Not much longer now. Hang in there!

John
 
I hate these long conferences, but in fairness John did title the report appropriately - "Almost The Greatest Story Ever Told".........................:smoke:
 
I apologise again. I am further behind than ever but I will pick this up today and that's a definite. After breakfast... yes I know what time it is, I was photographer at my brother-in-law's wedding yesterday and it was more gruelling than dipping Amur Falcon in Cornwall on Tuesday!

John
 
6 April: Thursday 1

Up at stupid o clock we thrashed straight up to Milhan Well where halfway down the track we found a couple of birders coming back even though it was barely light. It transpired they were very sorry for themselves having ripped out their sump on a rock. Another point for the high clearance of the Duster, then.... they carried on with basically no oil in the car to get back to the road before it blew up so they could deny ever having left the tarmac to their hire company.
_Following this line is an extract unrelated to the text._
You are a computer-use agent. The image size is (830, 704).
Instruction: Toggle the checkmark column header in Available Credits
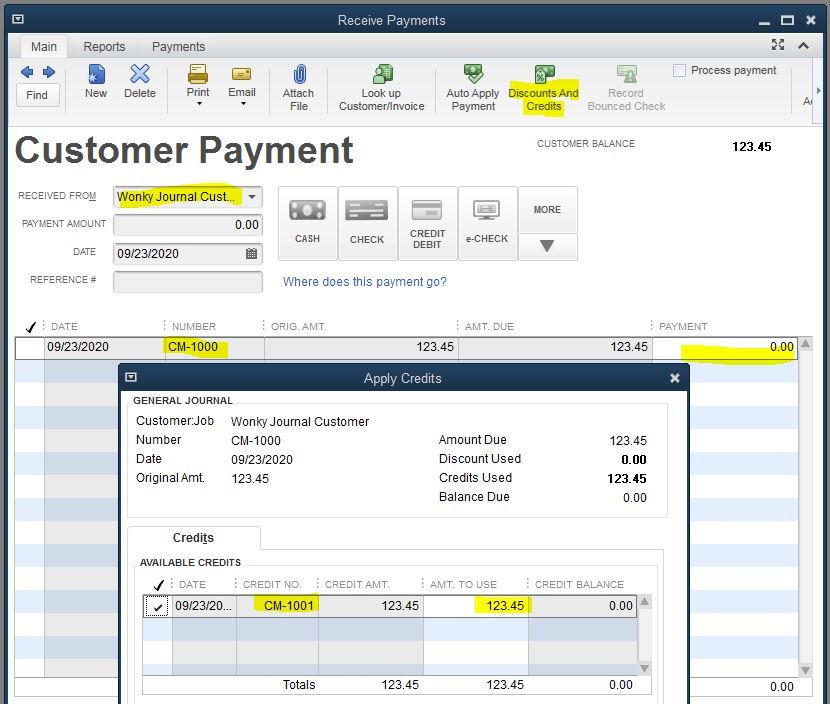click(158, 585)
The company must have been good because the sandgrouse still hadn't arrived by the time we distantly saw the recovery truck deliver them a new car and take the dead one away - they didn't attempt to rejoin us though.
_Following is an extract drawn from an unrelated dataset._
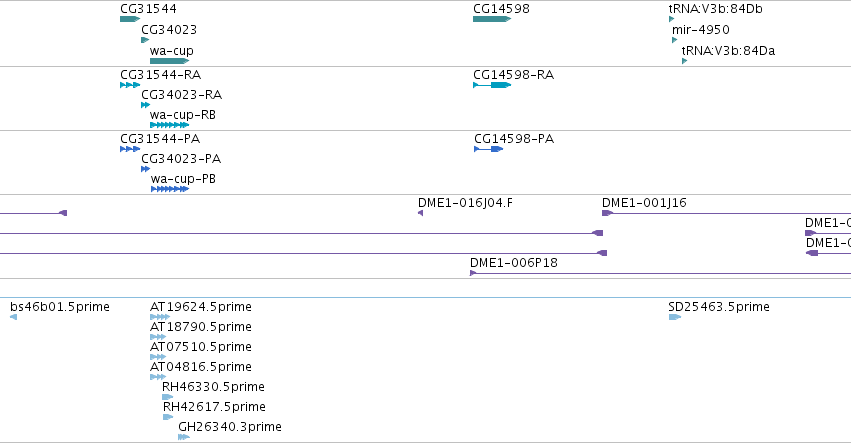This screenshot has height=443, width=851.
Task: Select the tRNA:V3b:84Da arrow glyph
Action: pyautogui.click(x=684, y=61)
At the sewage pools we had a thin trickle of migrants moving through: Yellow Wagtail, Green Sandpiper, a couple of Pallid Swifts - as well as four Trumpeter Finches and a Brown-necked Raven that both hung around for quite a while.

We had to wait for any sandgrouse action and I will admit that when we did get it, I at least was far too slow to recognise that they weren't happy with people out of cars. With the Lichtenstein's having not cared a hoot I wasn't predisposed to assume these would, and took far too long to retreat to inside. Between times we had flight views of up to 50 Crowned Sandgrouse: eventually we got reasonable views on the ground as well. Future visitors, my advice is stay in the car. This is supposed to be a site for Spotted Sandgrouse as well but we didn't see any, even in flight.

Eventually we moved on, revisiting the Ne'fin Plain where we failed to add new birds but had a nice encounter with a Desert Praying Mantis, and Maz took the chance to be photographed in a real desert, prompting a rather odd display from Steve!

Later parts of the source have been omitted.